**PROVIDED DATA**
_____

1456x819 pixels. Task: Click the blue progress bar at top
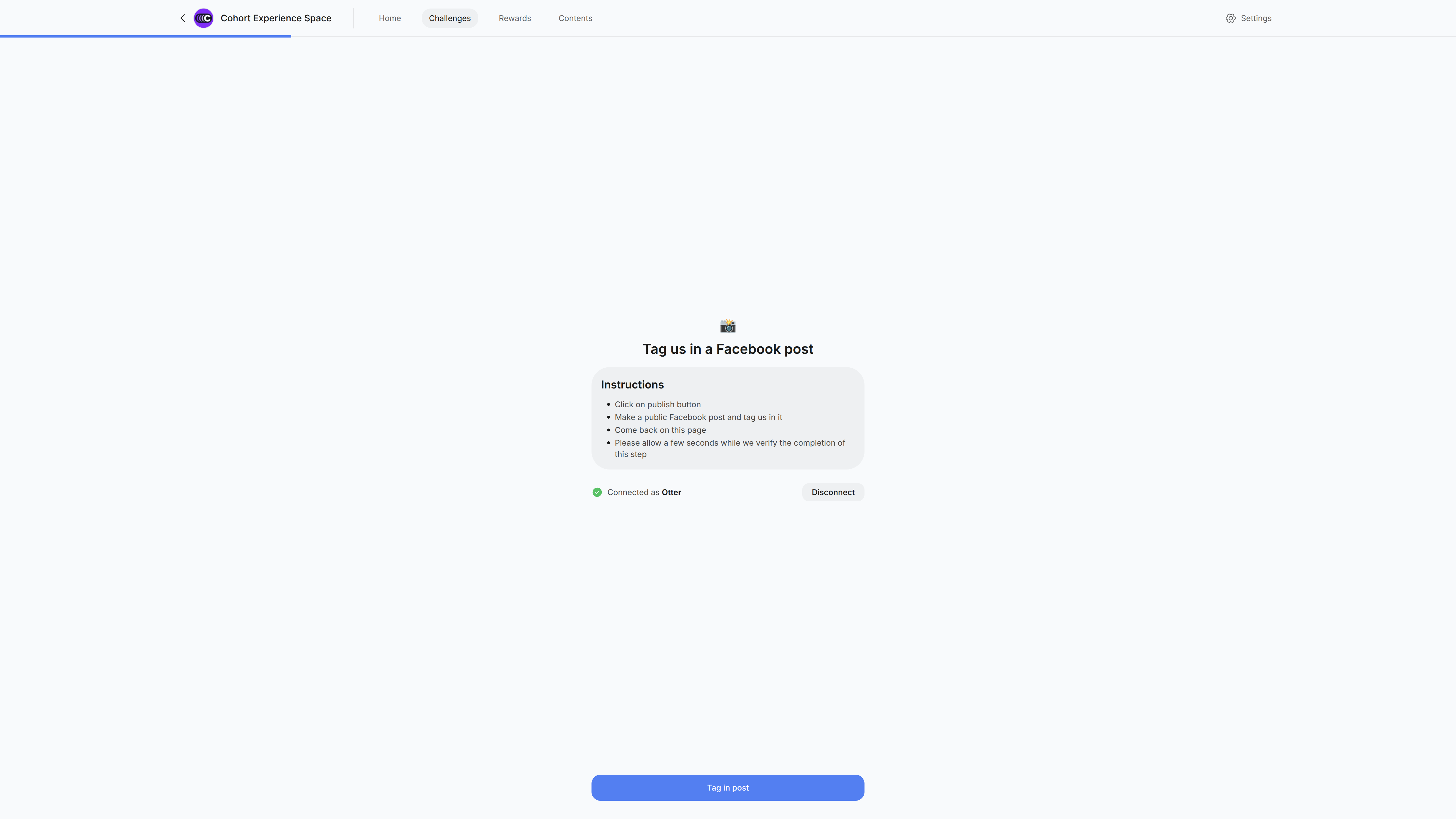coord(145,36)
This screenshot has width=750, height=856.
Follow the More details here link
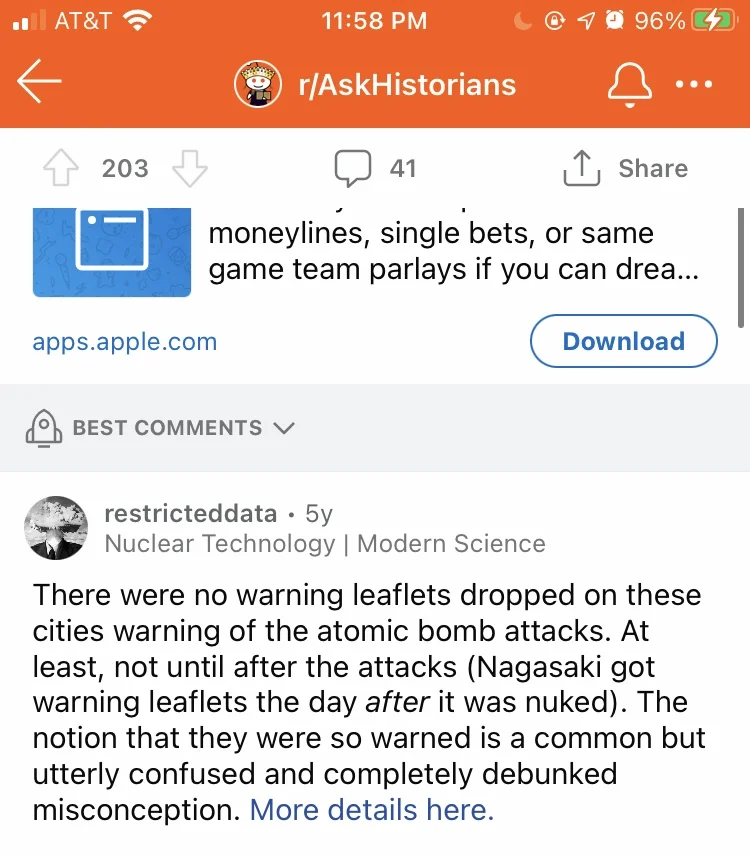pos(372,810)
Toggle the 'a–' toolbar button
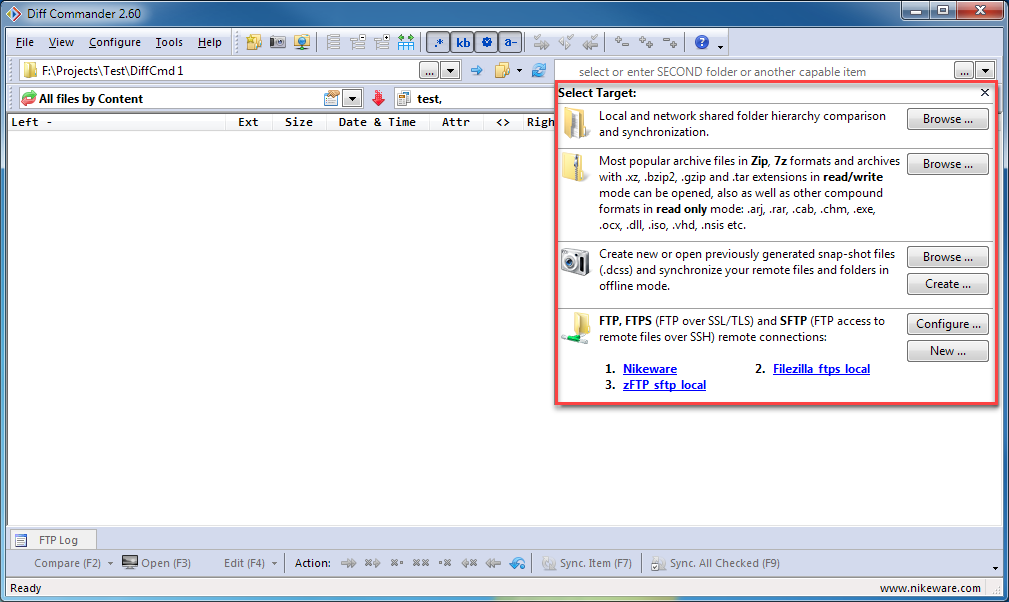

_____

**WORK ORDER**
Print the lines from the line with "This screenshot has width=750, height=856." to the end of the data above. Include both ends, exclude the pictures, and add nothing else.

**RESULT OF THIS EXERCISE**
This screenshot has width=750, height=856.
Follow the More details here link
pos(372,810)
Toggle the 'a–' toolbar button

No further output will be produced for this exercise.